Reproduce each line of the records below word for word, leaving out the pictures.
--- start ---
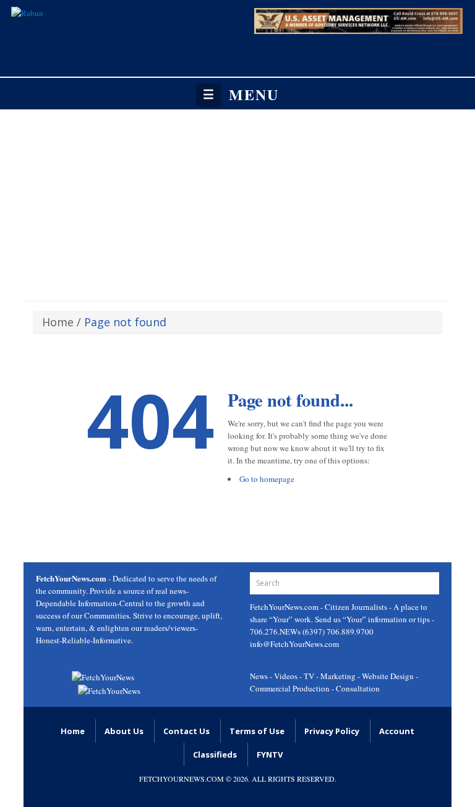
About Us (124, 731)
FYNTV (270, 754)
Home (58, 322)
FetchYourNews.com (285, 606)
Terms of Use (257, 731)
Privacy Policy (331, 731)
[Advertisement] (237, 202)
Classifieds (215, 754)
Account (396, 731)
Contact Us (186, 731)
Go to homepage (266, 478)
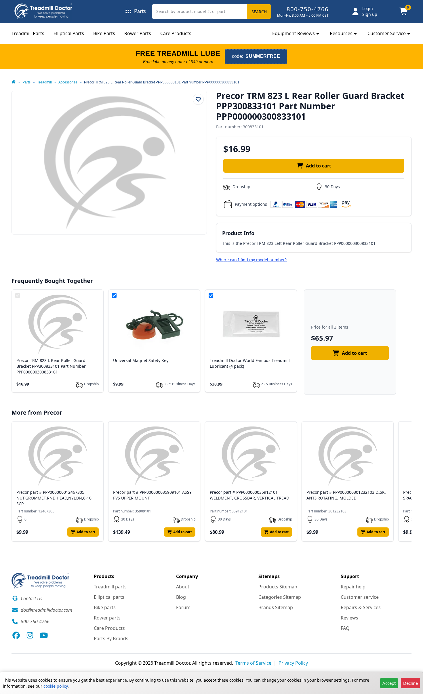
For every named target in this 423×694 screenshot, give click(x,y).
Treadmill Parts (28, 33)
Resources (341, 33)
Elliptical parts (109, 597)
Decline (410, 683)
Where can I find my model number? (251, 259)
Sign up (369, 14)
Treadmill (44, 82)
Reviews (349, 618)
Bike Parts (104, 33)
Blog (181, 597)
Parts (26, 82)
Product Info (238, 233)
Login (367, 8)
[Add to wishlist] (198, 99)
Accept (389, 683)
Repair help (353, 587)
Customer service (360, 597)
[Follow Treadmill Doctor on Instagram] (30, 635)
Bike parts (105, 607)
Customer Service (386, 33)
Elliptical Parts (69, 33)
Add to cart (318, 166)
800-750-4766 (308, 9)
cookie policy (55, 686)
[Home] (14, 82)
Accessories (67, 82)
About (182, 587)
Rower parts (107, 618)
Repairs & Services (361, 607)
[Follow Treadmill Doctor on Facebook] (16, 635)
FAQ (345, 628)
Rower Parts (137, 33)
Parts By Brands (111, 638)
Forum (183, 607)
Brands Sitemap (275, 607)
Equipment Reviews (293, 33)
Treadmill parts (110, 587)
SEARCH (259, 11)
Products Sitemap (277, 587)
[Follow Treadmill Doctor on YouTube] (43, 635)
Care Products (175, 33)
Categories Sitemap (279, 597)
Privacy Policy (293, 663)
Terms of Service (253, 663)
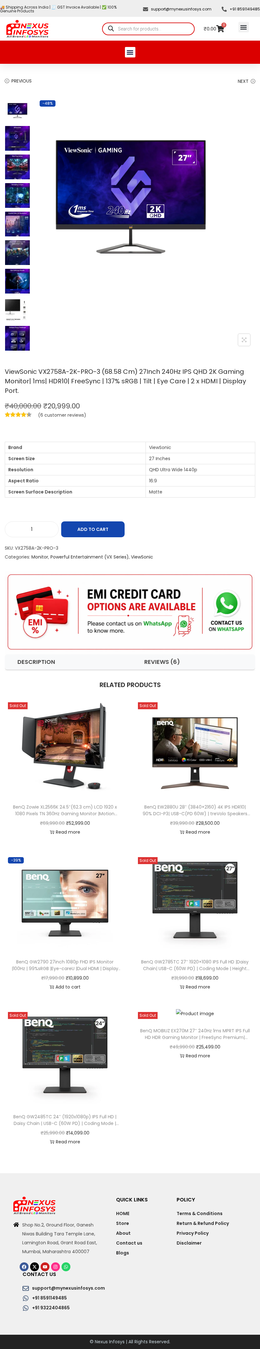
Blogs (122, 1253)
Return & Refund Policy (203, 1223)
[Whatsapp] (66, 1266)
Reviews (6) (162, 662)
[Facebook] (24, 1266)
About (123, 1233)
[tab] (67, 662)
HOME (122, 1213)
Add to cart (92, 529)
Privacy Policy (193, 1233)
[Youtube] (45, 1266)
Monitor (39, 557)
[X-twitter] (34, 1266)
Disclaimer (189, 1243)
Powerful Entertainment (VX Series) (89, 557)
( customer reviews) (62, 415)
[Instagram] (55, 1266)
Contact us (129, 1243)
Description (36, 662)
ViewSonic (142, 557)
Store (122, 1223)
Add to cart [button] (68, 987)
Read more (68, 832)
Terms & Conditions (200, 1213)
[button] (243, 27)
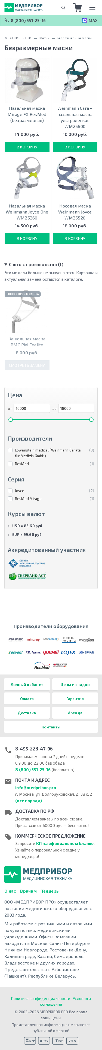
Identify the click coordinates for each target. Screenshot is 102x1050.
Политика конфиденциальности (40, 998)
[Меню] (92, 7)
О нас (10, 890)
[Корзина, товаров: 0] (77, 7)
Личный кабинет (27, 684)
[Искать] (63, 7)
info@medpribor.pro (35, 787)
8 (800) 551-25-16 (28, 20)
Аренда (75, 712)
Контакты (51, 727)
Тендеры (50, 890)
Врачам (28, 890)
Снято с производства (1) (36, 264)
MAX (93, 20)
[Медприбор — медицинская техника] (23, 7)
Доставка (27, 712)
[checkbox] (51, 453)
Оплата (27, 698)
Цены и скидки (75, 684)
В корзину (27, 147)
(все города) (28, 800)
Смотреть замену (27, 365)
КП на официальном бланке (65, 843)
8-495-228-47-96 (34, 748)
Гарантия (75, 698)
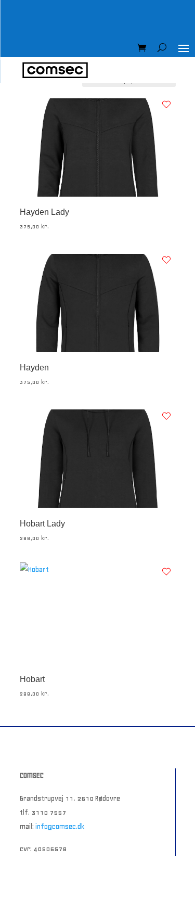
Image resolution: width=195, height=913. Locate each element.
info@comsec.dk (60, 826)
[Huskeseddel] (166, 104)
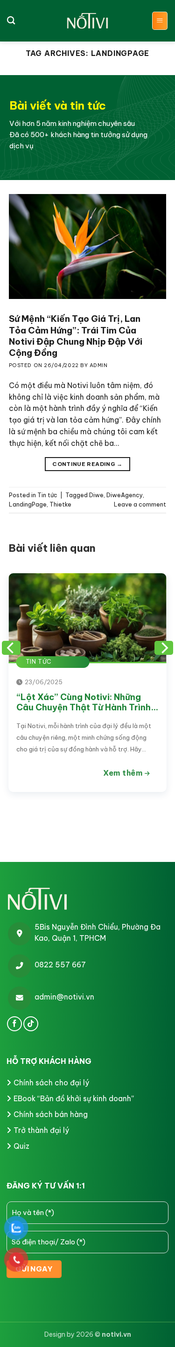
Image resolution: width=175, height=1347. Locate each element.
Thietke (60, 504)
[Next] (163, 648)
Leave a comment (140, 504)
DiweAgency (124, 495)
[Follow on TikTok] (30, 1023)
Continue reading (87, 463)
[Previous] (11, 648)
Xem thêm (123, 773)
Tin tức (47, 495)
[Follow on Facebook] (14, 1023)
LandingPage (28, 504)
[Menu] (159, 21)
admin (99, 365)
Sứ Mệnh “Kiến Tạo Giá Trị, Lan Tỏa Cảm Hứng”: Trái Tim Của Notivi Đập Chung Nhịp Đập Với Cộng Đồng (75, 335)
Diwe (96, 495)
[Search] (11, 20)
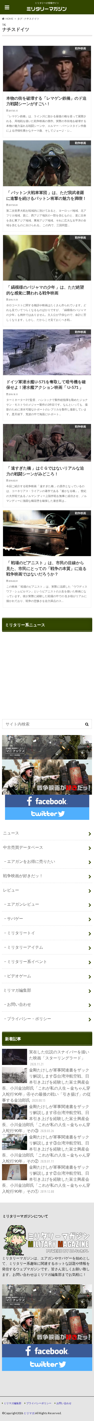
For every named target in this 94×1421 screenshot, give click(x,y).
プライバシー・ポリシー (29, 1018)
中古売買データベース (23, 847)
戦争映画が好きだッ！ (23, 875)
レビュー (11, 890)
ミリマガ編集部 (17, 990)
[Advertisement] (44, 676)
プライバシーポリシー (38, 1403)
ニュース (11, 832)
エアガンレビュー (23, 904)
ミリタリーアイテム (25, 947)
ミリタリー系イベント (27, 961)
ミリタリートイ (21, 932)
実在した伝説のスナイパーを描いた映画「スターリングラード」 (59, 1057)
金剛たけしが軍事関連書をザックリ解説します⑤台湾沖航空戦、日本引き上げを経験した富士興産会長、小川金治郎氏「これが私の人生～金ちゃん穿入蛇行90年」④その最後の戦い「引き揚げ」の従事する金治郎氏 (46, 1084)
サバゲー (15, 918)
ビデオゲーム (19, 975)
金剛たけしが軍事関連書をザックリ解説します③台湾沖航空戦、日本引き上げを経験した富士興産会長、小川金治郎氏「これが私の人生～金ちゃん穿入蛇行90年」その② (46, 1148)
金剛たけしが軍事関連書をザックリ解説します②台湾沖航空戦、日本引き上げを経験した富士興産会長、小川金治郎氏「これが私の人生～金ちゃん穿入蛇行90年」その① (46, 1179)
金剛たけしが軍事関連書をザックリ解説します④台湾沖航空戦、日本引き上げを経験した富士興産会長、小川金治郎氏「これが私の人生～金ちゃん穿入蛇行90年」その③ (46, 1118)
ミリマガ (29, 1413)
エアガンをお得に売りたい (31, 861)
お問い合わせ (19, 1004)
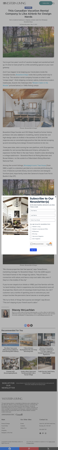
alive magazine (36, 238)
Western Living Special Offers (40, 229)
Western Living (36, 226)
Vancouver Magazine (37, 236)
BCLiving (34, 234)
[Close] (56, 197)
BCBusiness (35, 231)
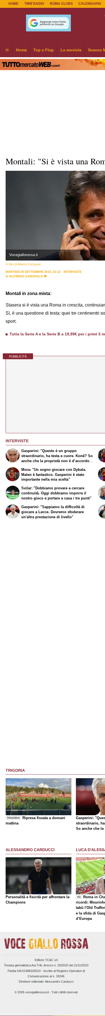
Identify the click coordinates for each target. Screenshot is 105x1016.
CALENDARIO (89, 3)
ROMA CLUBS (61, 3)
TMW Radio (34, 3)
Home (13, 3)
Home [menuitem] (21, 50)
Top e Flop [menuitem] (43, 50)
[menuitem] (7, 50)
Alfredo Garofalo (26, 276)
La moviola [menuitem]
--- end ---
● Exercise answer
About Us (124, 731)
FYNTV (270, 754)
Home (58, 322)
FetchYourNews.com (285, 606)
Terms of Use (257, 731)
Privacy Policy (331, 731)
[Advertisement] (237, 202)
Classifieds (215, 754)
Account (396, 731)
Contact Us (186, 731)
Go to homepage (266, 478)
For every named target in this 423×694 screenshot, give click(x,y).
Treadmill Parts (28, 33)
Resources (341, 33)
Elliptical parts (109, 597)
Decline (410, 683)
Where can I find my model number? (251, 259)
Sign up (369, 14)
Treadmill (44, 82)
Reviews (349, 618)
Bike Parts (104, 33)
Blog (181, 597)
Parts (26, 82)
Product Info (238, 233)
Login (367, 8)
[Add to wishlist] (198, 99)
Accept (389, 683)
Repair help (353, 587)
Customer service (360, 597)
[Follow Treadmill Doctor on Instagram] (30, 635)
Bike parts (105, 607)
Customer Service (386, 33)
Elliptical Parts (69, 33)
Add to cart (318, 166)
800-750-4766 (308, 9)
cookie policy (55, 686)
[Home] (14, 82)
Accessories (67, 82)
About (182, 587)
Rower parts (107, 618)
Repairs & Services (361, 607)
[Follow Treadmill Doctor on Facebook] (16, 635)
FAQ (345, 628)
Rower Parts (137, 33)
Parts By Brands (111, 638)
Forum (183, 607)
Brands Sitemap (275, 607)
Equipment Reviews (293, 33)
Treadmill parts (110, 587)
SEARCH (259, 11)
Products Sitemap (277, 587)
[Follow Treadmill Doctor on YouTube] (43, 635)
Care Products (175, 33)
Categories Sitemap (279, 597)
Privacy Policy (293, 663)
Terms of Service (253, 663)
Blogs (122, 1253)
Return & Refund Policy (203, 1223)
[Whatsapp] (66, 1266)
Reviews (6) (162, 662)
[Facebook] (24, 1266)
About (123, 1233)
[tab] (67, 662)
HOME (122, 1213)
Add to cart (92, 529)
Privacy Policy (193, 1233)
[Youtube] (45, 1266)
Monitor (39, 557)
[X-twitter] (34, 1266)
Disclaimer (189, 1243)
Powerful Entertainment (VX Series) (89, 557)
( customer reviews) (62, 415)
[Instagram] (55, 1266)
Contact us (129, 1243)
Description (36, 662)
ViewSonic (142, 557)
Store (122, 1223)
Add to cart [button] (68, 987)
Read more (68, 832)
Terms & Conditions (200, 1213)
[button] (243, 27)
Identify the click coordinates for each target. Screenshot is 102x1050.
Политика конфиденциальности (40, 998)
[Меню] (92, 7)
О нас (10, 890)
[Корзина, товаров: 0] (77, 7)
Личный кабинет (27, 684)
[Искать] (63, 7)
info@medpribor.pro (35, 787)
8 (800) 551-25-16 (28, 20)
Аренда (75, 712)
Контакты (51, 727)
Тендеры (50, 890)
Врачам (28, 890)
Снято с производства (1) (36, 264)
MAX (93, 20)
[Медприбор — медицинская техника] (23, 7)
Доставка (27, 712)
[checkbox] (51, 453)
Оплата (27, 698)
Цены и скидки (75, 684)
В корзину (27, 147)
(все города) (28, 800)
Смотреть замену (27, 365)
КП на официальном бланке (65, 843)
8-495-228-47-96 (34, 748)
Гарантия (75, 698)
Image resolution: width=195, height=913. Locate each element.
info@comsec.dk (60, 826)
[Huskeseddel] (166, 104)
Image resolution: width=175, height=1347. Locate each element.
Thietke (60, 504)
[Next] (163, 648)
Leave a comment (140, 504)
DiweAgency (124, 495)
[Follow on TikTok] (30, 1023)
Continue reading (87, 463)
[Previous] (11, 648)
Xem thêm (123, 773)
Tin tức (47, 495)
[Follow on Facebook] (14, 1023)
LandingPage (28, 504)
[Menu] (159, 21)
admin (99, 365)
Sứ Mệnh “Kiến Tạo Giá Trị, Lan Tỏa Cảm Hứng”: Trái Tim Của Notivi Đập Chung Nhịp Đập Với Cộng Đồng (75, 335)
Diwe (96, 495)
[Search] (11, 20)
For every named target in this 94×1421 screenshot, give click(x,y).
プライバシー・ポリシー (29, 1018)
中古売買データベース (23, 847)
戦争映画が好きだッ！ (23, 875)
レビュー (11, 890)
ミリマガ編集部 (17, 990)
[Advertisement] (44, 676)
プライバシーポリシー (38, 1403)
ニュース (11, 832)
エアガンレビュー (23, 904)
ミリタリーアイテム (25, 947)
ミリタリー系イベント (27, 961)
ミリタリートイ (21, 932)
実在した伝説のスナイパーを描いた映画「スターリングラード」 (59, 1057)
金剛たけしが軍事関連書をザックリ解説します⑤台湾沖航空戦、日本引き上げを経験した富士興産会長、小川金治郎氏「これが私の人生～金ちゃん穿入蛇行90年」④その最後の戦い「引き揚げ」の従事する金治郎氏 (46, 1084)
サバゲー (15, 918)
ビデオゲーム (19, 975)
金剛たけしが軍事関連書をザックリ解説します③台湾沖航空戦、日本引き上げを経験した富士興産会長、小川金治郎氏「これが私の人生～金ちゃん穿入蛇行90年」その② (46, 1148)
金剛たけしが軍事関連書をザックリ解説します②台湾沖航空戦、日本引き上げを経験した富士興産会長、小川金治郎氏「これが私の人生～金ちゃん穿入蛇行90年」その① (46, 1179)
金剛たけしが軍事関連書をザックリ解説します④台湾沖航空戦、日本引き上げを経験した富士興産会長、小川金治郎氏「これが私の人生～金ちゃん穿入蛇行90年」その③ (46, 1118)
ミリマガ (29, 1413)
エアガンをお得に売りたい (31, 861)
お問い合わせ (19, 1004)
alive magazine (36, 238)
Western Living Special Offers (40, 229)
Western Living (36, 226)
Vancouver Magazine (37, 236)
BCLiving (34, 234)
[Close] (56, 197)
BCBusiness (35, 231)
Identify the click coordinates for each target. Screenshot is 105x1016.
CALENDARIO (89, 3)
ROMA CLUBS (61, 3)
TMW Radio (34, 3)
Home (13, 3)
Home [menuitem] (21, 50)
Top e Flop [menuitem] (43, 50)
[menuitem] (7, 50)
Alfredo Garofalo (26, 276)
La moviola [menuitem]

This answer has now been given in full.